Sunday 17 March 2013

Here's a poem that was just given to me as I was telling tales for St Patrick's day in Second Life: This is why I do this poetry diary, because poetry just comes. and it becomes a kind of map of your life, laying down a trail of crumbs to follow.

 Arran of the many stags, the sea reaches to its shoulders
Island where comanies were fed
Ridge where blue spears are reddened

Wanton deer upon its peaks,
Mellow blackberries on its heaths,
Cold water in its streams, nuts upon its brown oaks.

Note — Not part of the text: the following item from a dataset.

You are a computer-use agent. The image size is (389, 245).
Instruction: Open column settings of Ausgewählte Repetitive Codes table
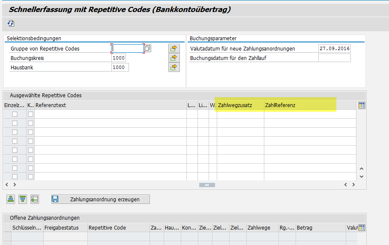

Hunting dogs there, and hounds,
Blackberries and sloes of the dark blackthorn
Dense thorn-bushes ints woods
Stags astray among its oak-groves

Gleaning of purple lichen on its rocks, grass without blemish on its slopes
As sheltering cloak over its crags
Gambolling of fawns, trout leaping

Smooth is its lowland, fat its swine, pleasant its fields
A tale you may believe
Its nuts on the tips of its hazel-wood,
Sailing of long galleys past it
It is delightful for them when fine weather comes
Trout under the banks of its rivers
Seagulls answer each other round its white cliff
Delightful at all times is Arran.

1 comment:

  1. I found that poem in a Penguin Classic "A Celtic Miscellany" p. 1951 ISBN 0140442472. The attribution is "Irish, author unknown, 12th c.".